P1863-04

Une Faneuse

1863

Huile sur toile

Dimensions inconnues

Localisation actuelle inconnue

 

Sujet

Une gravure du tableau, en tête de l’article de Paul Mantz sur le Salon, dans la Gazette des Beaux-Arts (juin 1864, p. 500), indique que Breton reprendra celle-ci pour une des figures centrales – celle de droite – de La Fin de la journée (1865) 

Une lettre reconnaissante de Paul de Saint-Victor, datée du 7 avril 1863, laisse penser qu’Une Faneuse lui est destinée en cadeau. Toutefois, un mot de Jules Breton à sa femme (13 juin 1863) indique, à propos de la première commande de Lucas : « … je maintiens le prix de 1.500 francs pour une toile comme ma Faneuse… ».

D’autre part, l’impatience que montre le critique, au cours d’une lettre du 1er juillet à Breton, dans son désir de ne pas attendre une seconde exposition – « … je vous avouerai que je suis naturellement devenu amoureux de votre Faneuse et vous savez que l’impatience est le péché mignon de l’amour… », « Je vous remercie encore et d’avance de la Faneuseque vous me destinez. C’est lui donner un nouveau prix que de la faire passer par le Salon… » – peut paraître un peu insistante s’il s’agit d’un don.

Demeurons-en toutefois à cette hypothèse, la plus probable, le critique ayant, par son estime et son admiration, dès le début de la production de Jules Breton, suscité la reconnaissance du peintre après l’avoir encouragé « dans la voie que vous avez, depuis, si brillamment parcourue… » (Paul de Saint-Victor à Jules Breton, 7 avril 1863).

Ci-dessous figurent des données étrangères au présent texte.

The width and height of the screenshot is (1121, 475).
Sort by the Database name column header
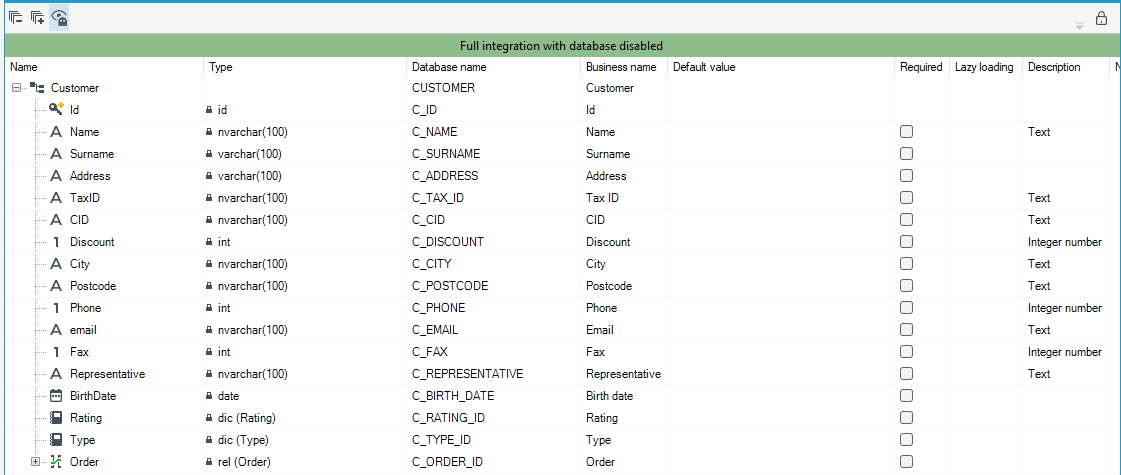coord(450,67)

Certains critiques, comme Mantz ou Charles de Sault, se montrent sensibles à la classicisation de cette paysanne, lui accordant une certaine grandeur antique, tandis que d’autres, Arthur Stevens, par exemple, jugent que cette recherche n’atteint pas « l’allure biblique de la grandeur primitive et la vérité champêtre d’une figure de Millet… » ou n’y voient qu’une simple « étude ».

 

Source

Lettres de Jules Breton à sa femme, Élodie, 4 avril et 3 juillet 1863 ; lettres de Paul de Saint-Victor à Jules Breton, 7 avril et 1er juillet 1863.

Provenance

Atelier de l’artiste ; Paul de Saint-Victor (don ou achat).

Exhibitions

1863, Paris n° 275.

Critiques du Salon de 1863

Esnault, p. 305-306; Mantz, p. 500, engraving p. 481; Sault, p. 102; Stevens, p. 212.

Bibliographie

Monographies et ouvrages collectifs

Bürger, 1870, t. I, p. 387 ; Montrosier, 1881-1884, p. 54 ; Montrosier, 1884, p. 43.

Périodiques

Burty, 1870, p. 552, ill. (gravure inversée).